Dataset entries

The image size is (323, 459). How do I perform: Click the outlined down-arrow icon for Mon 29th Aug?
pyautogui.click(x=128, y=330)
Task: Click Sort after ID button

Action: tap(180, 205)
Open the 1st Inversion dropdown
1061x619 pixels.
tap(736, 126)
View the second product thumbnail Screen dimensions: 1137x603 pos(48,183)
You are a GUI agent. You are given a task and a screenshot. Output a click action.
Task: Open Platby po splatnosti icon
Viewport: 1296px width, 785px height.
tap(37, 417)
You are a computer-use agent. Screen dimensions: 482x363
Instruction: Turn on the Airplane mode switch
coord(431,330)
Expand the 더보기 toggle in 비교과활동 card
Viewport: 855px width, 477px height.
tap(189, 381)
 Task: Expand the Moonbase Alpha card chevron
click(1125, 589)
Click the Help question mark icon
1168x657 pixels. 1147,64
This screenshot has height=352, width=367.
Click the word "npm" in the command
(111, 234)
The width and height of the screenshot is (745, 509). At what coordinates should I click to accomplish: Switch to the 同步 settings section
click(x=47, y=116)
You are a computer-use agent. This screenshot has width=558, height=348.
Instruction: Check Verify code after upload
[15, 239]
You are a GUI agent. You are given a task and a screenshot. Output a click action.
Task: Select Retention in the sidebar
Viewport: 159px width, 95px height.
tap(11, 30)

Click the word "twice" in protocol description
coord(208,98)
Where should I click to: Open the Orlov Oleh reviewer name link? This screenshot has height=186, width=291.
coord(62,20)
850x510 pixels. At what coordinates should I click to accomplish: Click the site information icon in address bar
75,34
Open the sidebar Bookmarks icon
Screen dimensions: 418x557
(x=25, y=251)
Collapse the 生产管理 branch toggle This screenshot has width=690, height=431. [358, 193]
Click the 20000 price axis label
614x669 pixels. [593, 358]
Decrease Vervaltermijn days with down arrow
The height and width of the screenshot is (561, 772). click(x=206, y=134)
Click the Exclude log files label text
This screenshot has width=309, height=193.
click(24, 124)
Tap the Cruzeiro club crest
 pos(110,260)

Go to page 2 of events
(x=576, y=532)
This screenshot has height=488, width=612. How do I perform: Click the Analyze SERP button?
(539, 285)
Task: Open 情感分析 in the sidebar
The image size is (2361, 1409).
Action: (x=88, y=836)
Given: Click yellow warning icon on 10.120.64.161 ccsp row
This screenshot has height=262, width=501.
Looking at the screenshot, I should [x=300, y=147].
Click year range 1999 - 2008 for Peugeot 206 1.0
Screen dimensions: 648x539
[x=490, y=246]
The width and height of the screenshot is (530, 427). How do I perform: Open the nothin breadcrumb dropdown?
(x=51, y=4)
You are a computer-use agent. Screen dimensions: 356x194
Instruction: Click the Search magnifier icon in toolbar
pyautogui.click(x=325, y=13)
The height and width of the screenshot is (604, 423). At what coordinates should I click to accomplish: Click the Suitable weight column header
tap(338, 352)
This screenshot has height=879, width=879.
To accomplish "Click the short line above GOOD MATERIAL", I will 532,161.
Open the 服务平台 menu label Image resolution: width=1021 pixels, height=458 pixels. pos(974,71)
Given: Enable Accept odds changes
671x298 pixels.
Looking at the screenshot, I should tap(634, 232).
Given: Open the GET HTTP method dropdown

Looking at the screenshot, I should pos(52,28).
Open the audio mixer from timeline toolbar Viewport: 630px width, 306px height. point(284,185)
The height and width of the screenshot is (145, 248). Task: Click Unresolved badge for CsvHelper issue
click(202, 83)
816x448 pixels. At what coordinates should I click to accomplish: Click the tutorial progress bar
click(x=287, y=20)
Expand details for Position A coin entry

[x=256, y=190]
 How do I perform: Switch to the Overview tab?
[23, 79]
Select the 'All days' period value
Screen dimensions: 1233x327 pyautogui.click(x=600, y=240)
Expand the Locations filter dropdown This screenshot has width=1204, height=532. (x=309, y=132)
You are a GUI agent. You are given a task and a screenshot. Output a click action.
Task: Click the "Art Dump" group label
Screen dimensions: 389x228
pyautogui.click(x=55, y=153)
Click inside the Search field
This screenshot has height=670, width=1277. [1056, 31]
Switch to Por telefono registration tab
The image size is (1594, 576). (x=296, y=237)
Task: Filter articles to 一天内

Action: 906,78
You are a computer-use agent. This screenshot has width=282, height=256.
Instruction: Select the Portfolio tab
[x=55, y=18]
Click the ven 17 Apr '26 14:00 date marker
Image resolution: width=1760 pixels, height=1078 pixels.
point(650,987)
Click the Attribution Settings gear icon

Exercise objective
Reproduce all of the records above, line by line and verbatim.

Solution to this problem
The image size is (323, 459). How do I perform: Click the outlined down-arrow icon for Mon 29th Aug?
pyautogui.click(x=128, y=330)
Task: Click Sort after ID button

Action: tap(180, 205)
Open the 1st Inversion dropdown
1061x619 pixels.
tap(736, 126)
View the second product thumbnail Screen dimensions: 1137x603 pos(48,183)
You are a GUI agent. You are given a task and a screenshot. Output a click action.
Task: Open Platby po splatnosti icon
Viewport: 1296px width, 785px height.
tap(37, 417)
You are a computer-use agent. Screen dimensions: 482x363
Instruction: Turn on the Airplane mode switch
coord(431,330)
Expand the 더보기 toggle in 비교과활동 card
Viewport: 855px width, 477px height.
tap(189, 381)
 Task: Expand the Moonbase Alpha card chevron
click(1125, 589)
Click the Help question mark icon
1168x657 pixels. 1147,64
This screenshot has height=352, width=367.
Click the word "npm" in the command
(111, 234)
The width and height of the screenshot is (745, 509). At what coordinates should I click to accomplish: Switch to the 同步 settings section
click(x=47, y=116)
You are a computer-use agent. This screenshot has width=558, height=348.
Instruction: Check Verify code after upload
[15, 239]
You are a GUI agent. You are given a task and a screenshot. Output a click action.
Task: Select Retention in the sidebar
Viewport: 159px width, 95px height.
tap(11, 30)

Click the word "twice" in protocol description
coord(208,98)
Where should I click to: Open the Orlov Oleh reviewer name link? This screenshot has height=186, width=291.
coord(62,20)
850x510 pixels. At what coordinates should I click to accomplish: Click the site information icon in address bar
75,34
Open the sidebar Bookmarks icon
Screen dimensions: 418x557
(x=25, y=251)
Collapse the 生产管理 branch toggle This screenshot has width=690, height=431. [358, 193]
Click the 20000 price axis label
614x669 pixels. [593, 358]
Decrease Vervaltermijn days with down arrow
The height and width of the screenshot is (561, 772). click(x=206, y=134)
Click the Exclude log files label text
This screenshot has width=309, height=193.
click(24, 124)
Tap the Cruzeiro club crest
 pos(110,260)

Go to page 2 of events
(x=576, y=532)
This screenshot has height=488, width=612. How do I perform: Click the Analyze SERP button?
(539, 285)
Task: Open 情感分析 in the sidebar
The image size is (2361, 1409).
Action: (x=88, y=836)
Given: Click yellow warning icon on 10.120.64.161 ccsp row
This screenshot has height=262, width=501.
Looking at the screenshot, I should [x=300, y=147].
Click year range 1999 - 2008 for Peugeot 206 1.0
Screen dimensions: 648x539
[x=490, y=246]
The width and height of the screenshot is (530, 427). How do I perform: Open the nothin breadcrumb dropdown?
(x=51, y=4)
You are a computer-use agent. Screen dimensions: 356x194
Instruction: Click the Search magnifier icon in toolbar
pyautogui.click(x=325, y=13)
The height and width of the screenshot is (604, 423). At what coordinates should I click to accomplish: Click the Suitable weight column header
tap(338, 352)
This screenshot has height=879, width=879.
To accomplish "Click the short line above GOOD MATERIAL", I will 532,161.
Open the 服务平台 menu label Image resolution: width=1021 pixels, height=458 pixels. pos(974,71)
Given: Enable Accept odds changes
671x298 pixels.
Looking at the screenshot, I should tap(634, 232).
Given: Open the GET HTTP method dropdown

Looking at the screenshot, I should pos(52,28).
Open the audio mixer from timeline toolbar Viewport: 630px width, 306px height. point(284,185)
The height and width of the screenshot is (145, 248). Task: Click Unresolved badge for CsvHelper issue
click(202, 83)
816x448 pixels. At what coordinates should I click to accomplish: Click the tutorial progress bar
click(x=287, y=20)
Expand details for Position A coin entry

[x=256, y=190]
 How do I perform: Switch to the Overview tab?
[23, 79]
Select the 'All days' period value
Screen dimensions: 1233x327 pyautogui.click(x=600, y=240)
Expand the Locations filter dropdown This screenshot has width=1204, height=532. (x=309, y=132)
You are a GUI agent. You are given a task and a screenshot. Output a click action.
Task: Click the "Art Dump" group label
Screen dimensions: 389x228
pyautogui.click(x=55, y=153)
Click inside the Search field
This screenshot has height=670, width=1277. [1056, 31]
Switch to Por telefono registration tab
The image size is (1594, 576). (x=296, y=237)
Task: Filter articles to 一天内

Action: 906,78
You are a computer-use agent. This screenshot has width=282, height=256.
Instruction: Select the Portfolio tab
[x=55, y=18]
Click the ven 17 Apr '26 14:00 date marker
Image resolution: width=1760 pixels, height=1078 pixels.
point(650,987)
Click the Attribution Settings gear icon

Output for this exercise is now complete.